106 Security
106.28 Discuss each of the following, giving their definition and the purpose of each: COMSEC, INFOSEC, COMPUSEC
1. COMSEC - Communications security is the discipline of preventing unauthorized interceptors from accessing telecommunications in an intelligible form, while still delivering content to the intended recipients. The field includes cryptosecurity, transmission security, emission security, traffic-flow security, and physical security of COMSEC equipment. 2. INFOSEC - Information Security is the practice of protecting information and information systems from unauthorized access, use, disclosure, disruption, modification or destruction. 3. COMPUSEC - Computer Security (also known as cybersecurity) is information security as applied to computers and networks. The field covers all the processes and mechanisms by which computer-based equipment, information and services are protected from unintended or unauthorized access, change or destruction. Computer security also includes protection from unplanned events and natural disasters.

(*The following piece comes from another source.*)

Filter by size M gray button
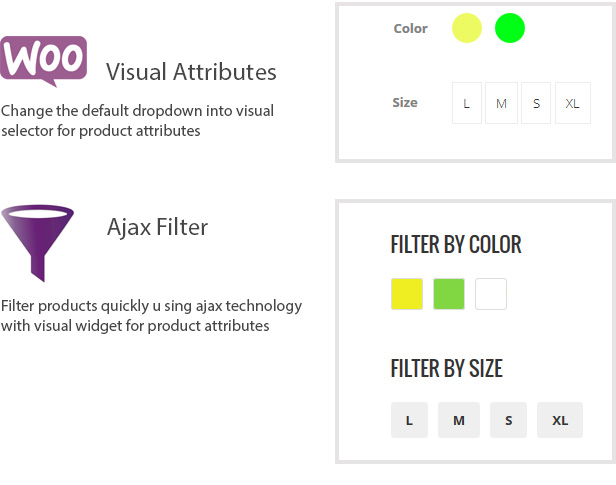This screenshot has height=485, width=616. pyautogui.click(x=459, y=420)
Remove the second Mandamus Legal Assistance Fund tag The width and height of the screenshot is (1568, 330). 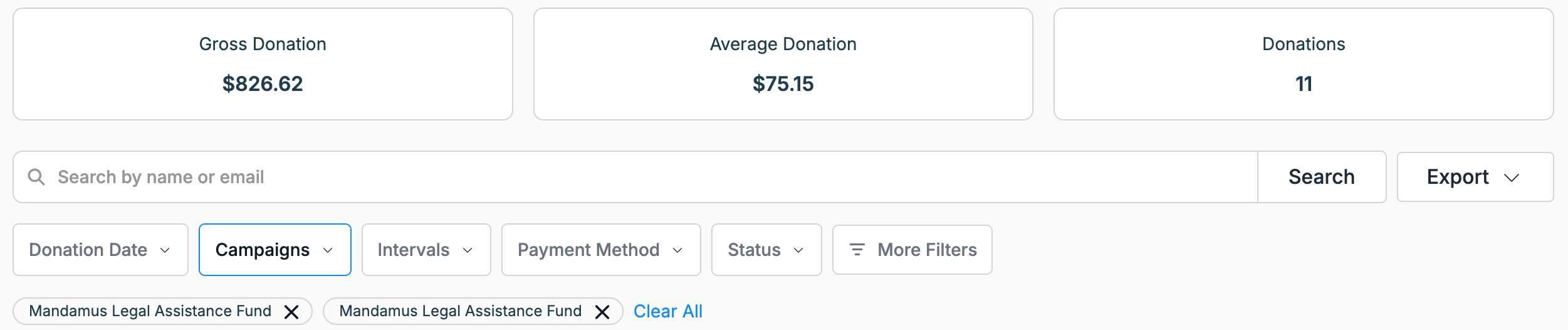(x=602, y=312)
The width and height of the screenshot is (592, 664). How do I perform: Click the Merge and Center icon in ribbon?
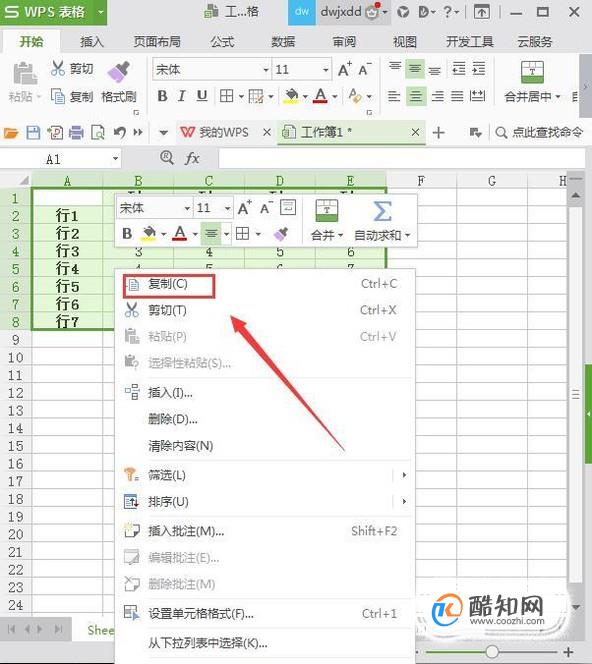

106.36 Discuss how long a Commanding Officer can administratively suspend access before DONCAF revokes a clearance.
90 Days DONCAF does not automatically revoke a clearance after a 90 day local suspension. After 90 days the CO has to make a decision to give access back or report to DONCAF in JPAS the suspension, at which time a SAER with eligibility recommendation needs to be completed. DONCAF is the only authority to grant access back once this action is taken.
106.3 Explain what is meant by 'need to know'.
A determination by an authorized holder of classified information that access to specific classified material in their possession is required by another person to perform a specific and authorized function to carry out a national task. Knowledge, possession of, or access to classified information is not provided to any individual solely by virtue of the individual's office, rank, position, or clearance eligibility.
106.16 Explain and state the purpose of an EAP.
A plan for the protection of classified information in case of a natural disaster or civil disturbance. This plan may be prepared in conjunction with the command's disaster preparedness plan. Emergency plans provide for the protection of classified information in a way that will minimize the risk of personal injury or loss of life.
106.38 Discuss the security rules and procedures for magnetic and electronic media.
All such devices bearing classified information must be conspicuously marked with the highest level of classification stored on the device and any special control notices that apply to the information.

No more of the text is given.